Zu Beginn der Corona-Krise befürchteten soziale Träger harte Einschnitte für die Schwächsten der Gesellschaft. Bislang sind jedoch "nur" vereinzelte Sozialleistungen betroffen. (Bildmontage).  © Friso Gentsch/dpa ; Monika Skolimowska/dpa-Zentralbild/dpa

Update, 31. Mai, 16.25 Uhr: Verhaltener Pfingstreiseverkehr in Sachsen

Der Pfingstreiseverkehr in Sachsen hat sich bis Sonntagmittag in Grenzen gehalten. 

"Es ist ganz ruhig", sagte ein Sprecher des Verkehrswarndienstes in Dresden am Sonntag der Deutschen Presse-Agentur. "Auf den Straßen ist nicht viel los." 

Auch an der Grenze zu Polen blieb der befürchtete Ansturm aus. "Keine Probleme, es gab nur kurzzeitig am Samstag mal einen kleinen Stau", sagte ein Sprecher. 

Ob die zeitbegrenzte Öffnung eines zusätzlichen Grenzübergangs südlich von Görlitz zur Entlastung beigetragen hat, konnte er allerdings nicht sagen.

Auf den Autobahnen in Sachsen ist über Pfingsten bisher wenig los. (Symbolbild)
Auf den Autobahnen in Sachsen ist über Pfingsten bisher wenig los. (Symbolbild)  © Uwe Anspach/dpa

Update, 31. Mai, 14.48 Uhr: Weiter nur geringer Anstieg bei Corona-Infektionen in Sachsen

Die Zahl der laborbestätigten Infektionen mit dem Coronavirus in Sachsen hat seit Samstag kaum zugenommen. Die vom Gesundheitsministerium in Dresden am Sonntag veröffentlichte Übersicht verzeichnete fünf neue Fälle binnen 24 Stunden. 

Seit Beginn der Pandemie haben sich danach insgesamt 5304 Menschen im Freistaat nachweislich mit dem Sars-CoV-2-Virus infiziert, die Zahl der Todesopfer liegt unverändert bei 210. Der Anteil der Gestorbenen an der Gesamtzahl der laborbestätigten Infektionsfälle beträgt weiter vier Prozent. Geschätzt wird, dass nun 4860 Betroffene wieder genesen sind, zehn mehr als am Vortag.

Update, 31. Mai, 12.37 Uhr: Neuer Stand der Infektionen

Wie die Stadt Dresden am Sonntag bekannt gab, gibt es derzeit 623 Corona-Fälle - ebenso wie am Samstag.

589 Infizierte sind schätzungsweise wieder genesen.

Update, 31. Mai, 10.07 Uhr: Wenige Beanstandungen bei Corona-Hygienekontrollen in Dresden

Bei Corona-Hygienekontrollen durch das Gesundheits- oder Ordnungsamt in mehr als 80 Dresdner Betrieben, Einrichtungen und Geschäften hat es nur in nur zehn Prozent der Fälle Beanstandungen gegeben. Oberbürgermeister Dirk Hilbert (FDP) sprach am Sonntag von einem positiven Bild. Es zeige, wie sich Betreiber und Inhaber ihrer Verantwortung stellen. "Aber die Freude, endlich wieder an den Start gehen zu können, war eine große Motivation."
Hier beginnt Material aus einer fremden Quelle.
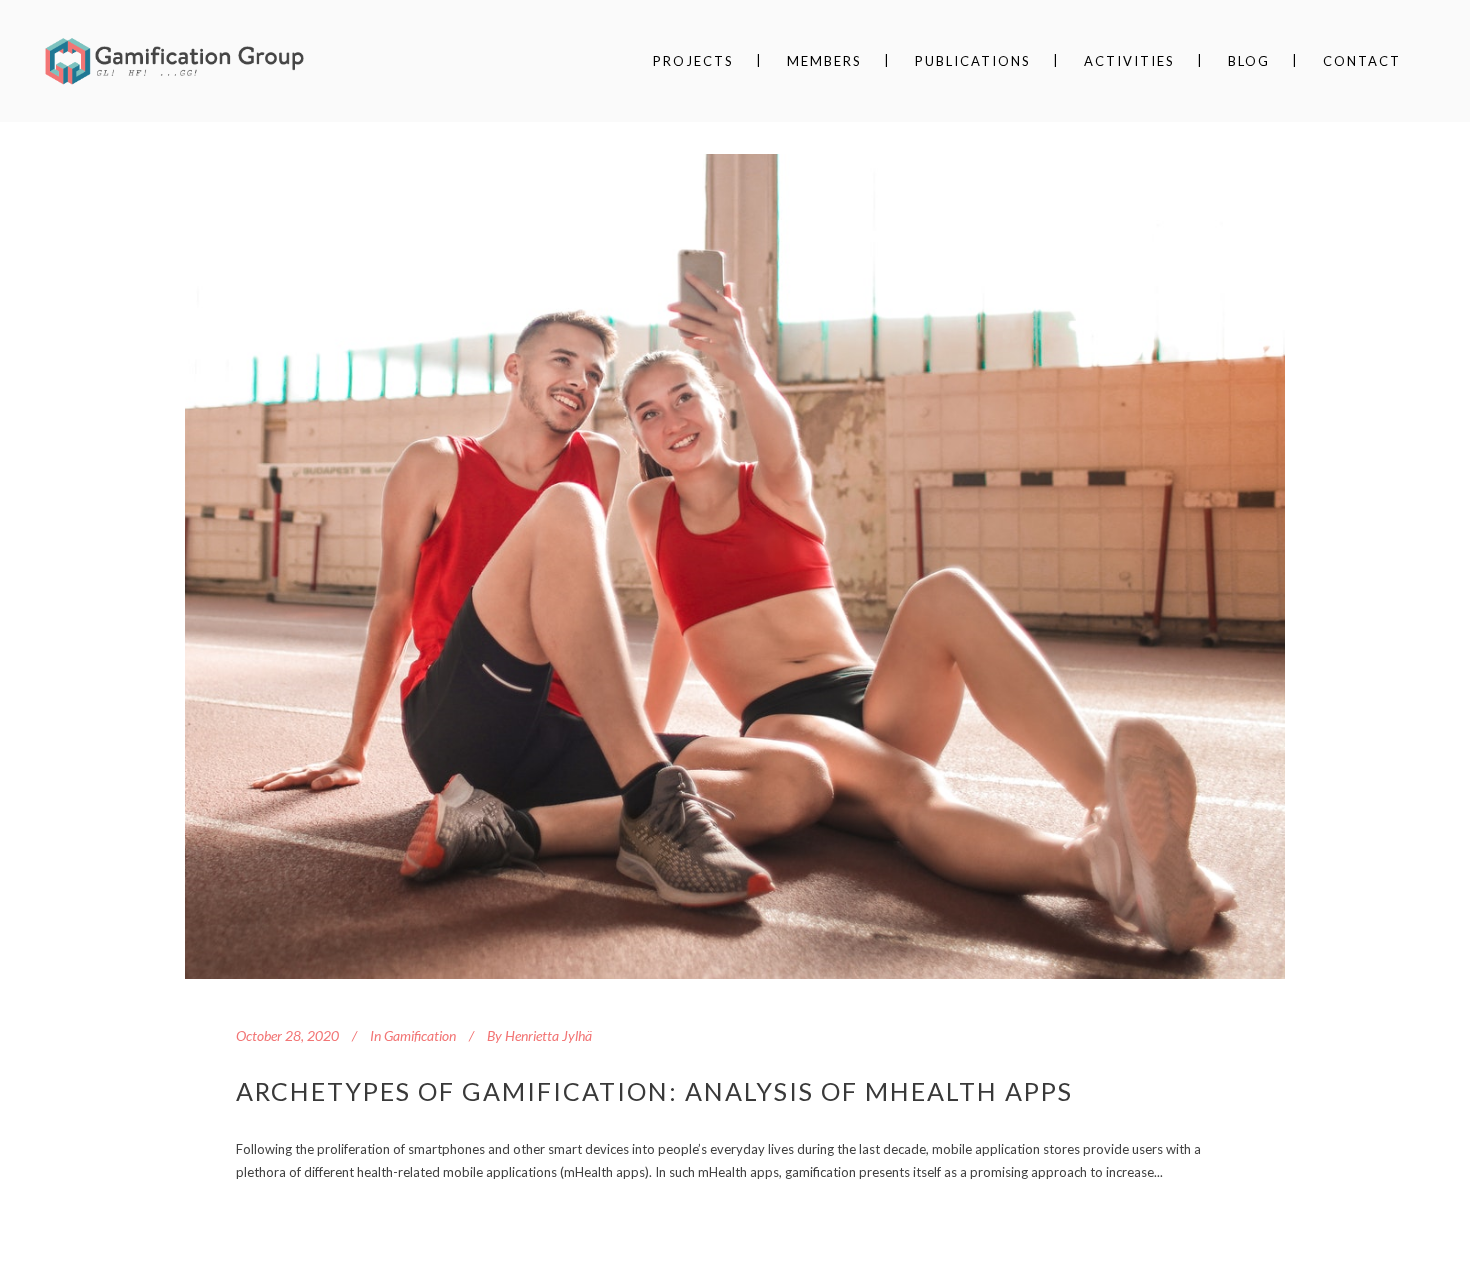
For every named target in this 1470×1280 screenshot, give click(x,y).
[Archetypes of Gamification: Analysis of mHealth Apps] (735, 566)
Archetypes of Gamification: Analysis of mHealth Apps (654, 1091)
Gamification (420, 1035)
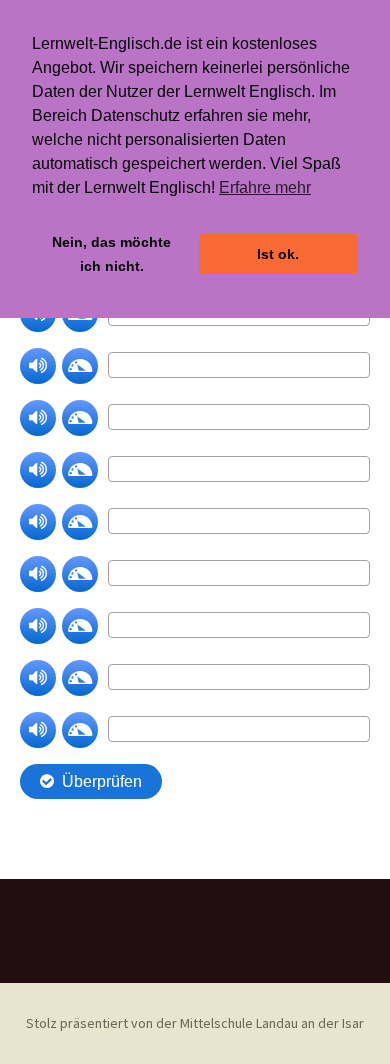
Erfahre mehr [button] (265, 187)
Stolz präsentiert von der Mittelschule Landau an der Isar (195, 1023)
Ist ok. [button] (278, 254)
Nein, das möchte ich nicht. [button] (111, 254)
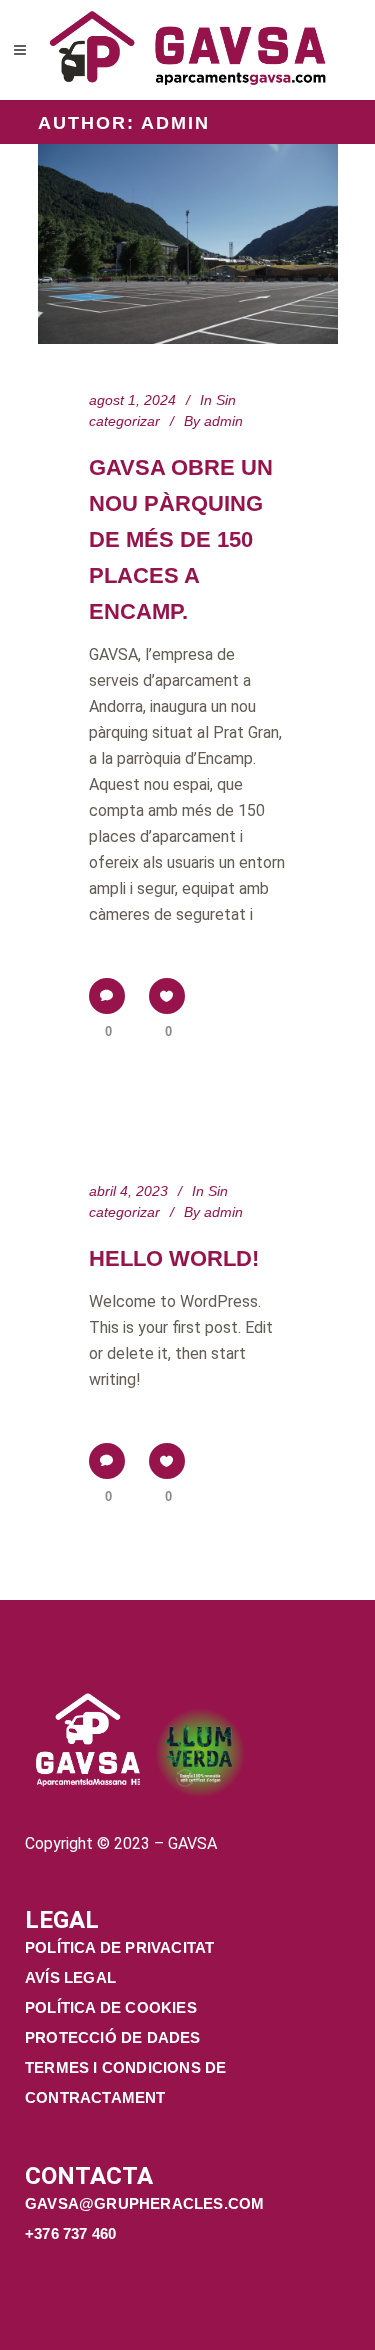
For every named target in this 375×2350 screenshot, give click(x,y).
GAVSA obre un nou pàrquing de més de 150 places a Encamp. (181, 540)
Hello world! (174, 1259)
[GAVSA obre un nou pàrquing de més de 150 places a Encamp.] (188, 244)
Seit dem 20. Mai waren in Restaurants, Lokalen, Fitnessstudios, Fachgeschäften oder Friseursalons sowie Lebensmittelgeschäften vor allem die Einhaltung von Mindestabständen sowie dieReinigung und Desinfektion von Gegenständen geprüft worden. 

Nach Angaben der Stadtverwaltung wurden alle Beanstandungen umgehend abgestellt. Wegen des positiven Gesamteindrucks soll ab Juni vorrangig bei Beschwerden und stichprobenartig kontrolliert werden.

Restaurants in der Innenstadt, wie hier auf der Münzgasse, waren die letzten Tage wieder gut besucht.
Restaurants in der Innenstadt, wie hier auf der Münzgasse, waren die letzten Tage wieder gut besucht.  © Robert Michael/dpa-Zentralbild/dpa

Update, 31. Mai, 8.01 Uhr: Hunderte demonstrieren friedlich in Leipzig und Dresden

Mehrere Hundert Menschen haben am Samstag in Sachsen wieder gegen Restriktionen zur Eindämmung der Corona-Pandemie demonstriert. Kritiker der Maßnahmen sowie von Grundrechtseinschränkungen und befürchteter Zwangsimpfungen hatten nach Angaben der Polizei auf dem Leipziger Markt Zulauf von rund 300 Teilnehmern. Auch in Dresden waren es laut den Behörden bis zu 300 Personen bei einem "Spaziergang" im Großen Garten. Beide Versammlungen verliefen den Angaben nach weitestgehend störungsfrei.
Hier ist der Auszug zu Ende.